## ACTIVITY:
Each entry below must be given again word for word, with no pictures.

------------

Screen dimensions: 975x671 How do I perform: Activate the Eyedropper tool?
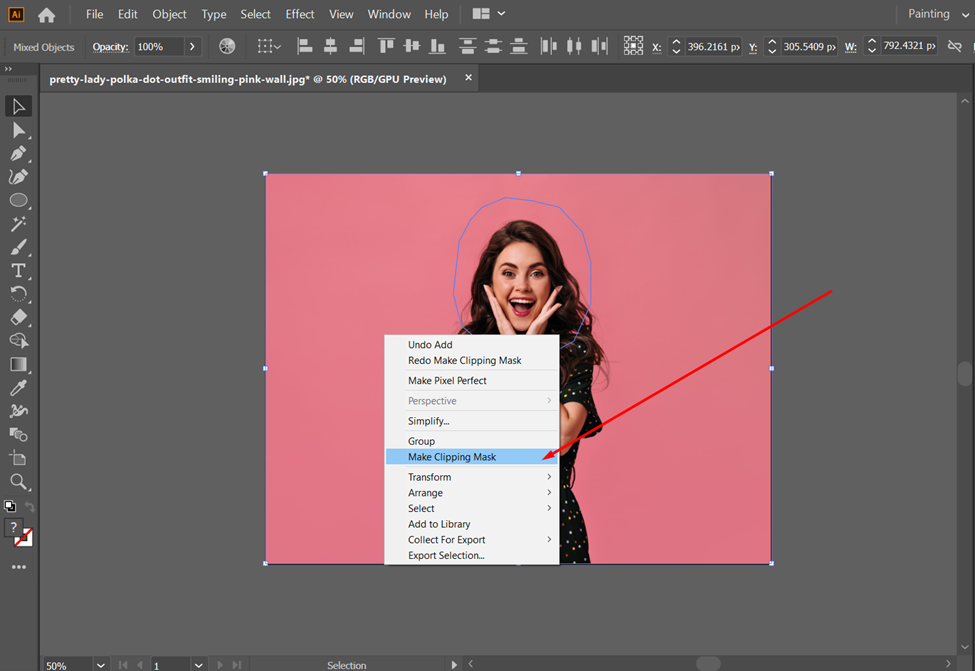coord(18,388)
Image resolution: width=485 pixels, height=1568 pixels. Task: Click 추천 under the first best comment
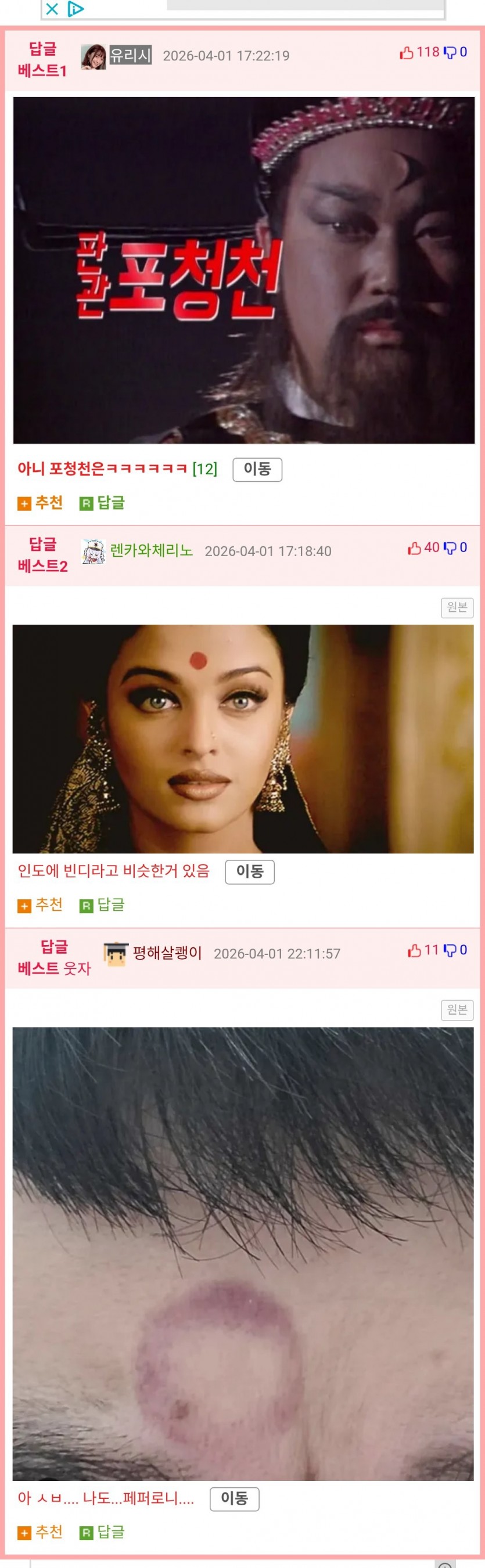(x=40, y=503)
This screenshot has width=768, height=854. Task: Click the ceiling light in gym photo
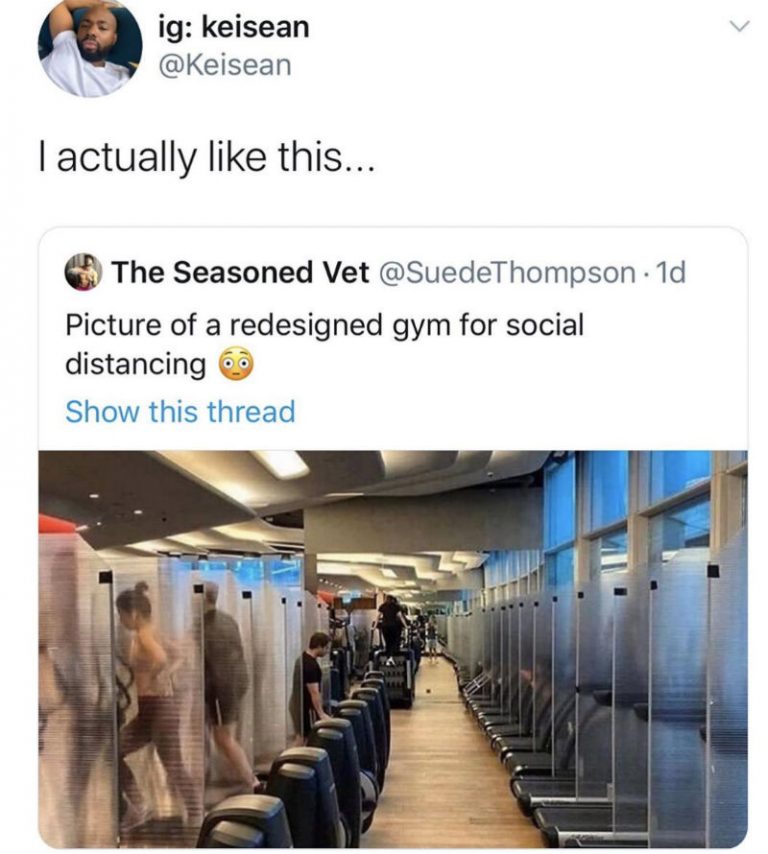pyautogui.click(x=280, y=463)
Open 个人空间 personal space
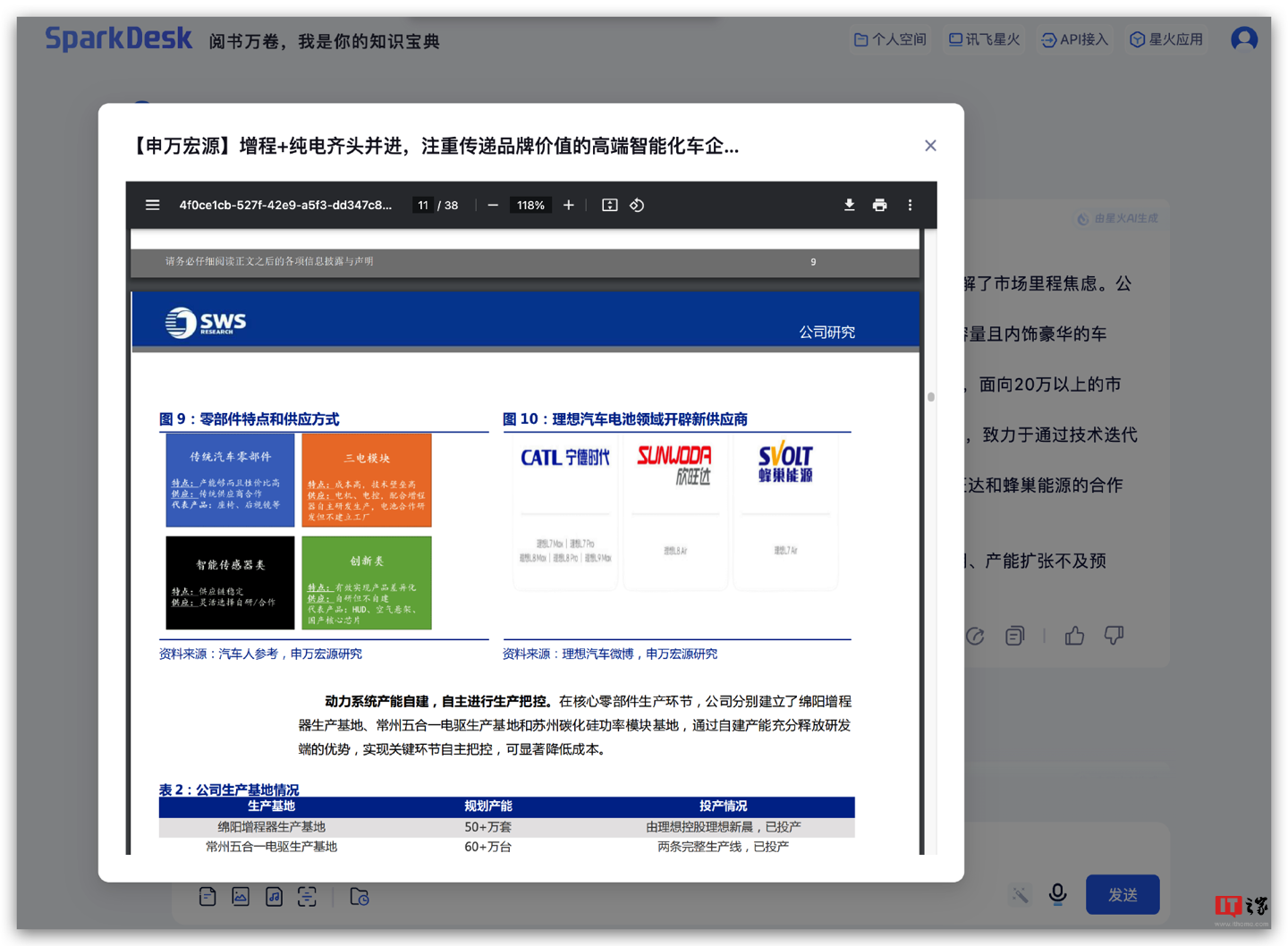Screen dimensions: 1288x946 (x=890, y=39)
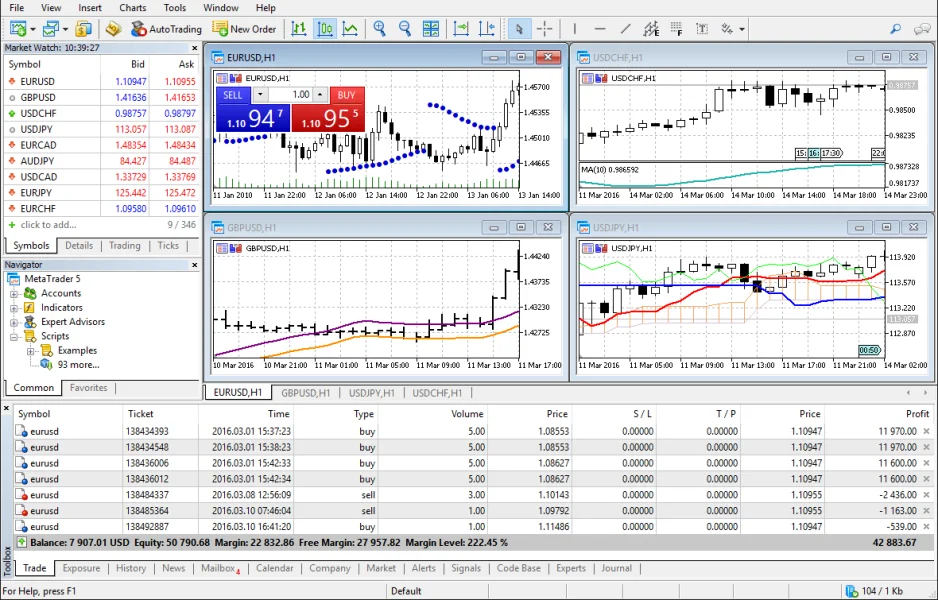Expand the Accounts tree node

(x=15, y=294)
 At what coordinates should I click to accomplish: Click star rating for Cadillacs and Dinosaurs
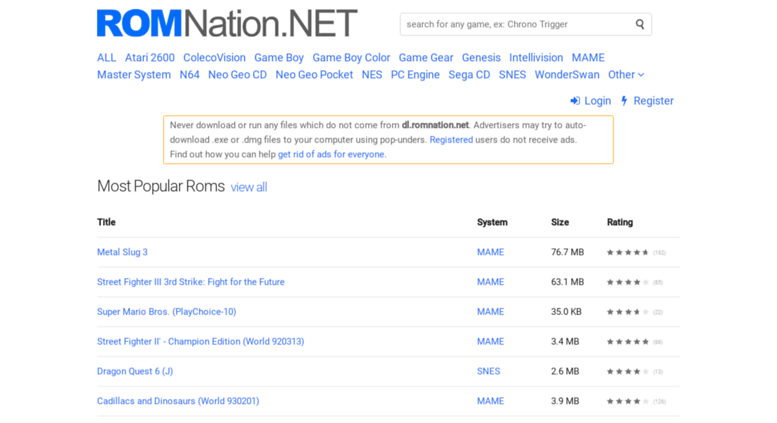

------------

## EXPECTED OUTPUT:
Screen dimensions: 975x671 How do I perform: Activate the Eyedropper tool?
coord(18,388)
Image resolution: width=485 pixels, height=1568 pixels. Task: Click 추천 under the first best comment
(x=40, y=503)
This screenshot has width=768, height=854. Task: Click the ceiling light in gym photo
pyautogui.click(x=280, y=463)
Open 个人空间 personal space
Screen dimensions: 1288x946 (x=890, y=39)
Expand the Accounts tree node

(x=15, y=294)
 At what coordinates should I click to accomplish: Click star rating for Cadillacs and Dinosaurs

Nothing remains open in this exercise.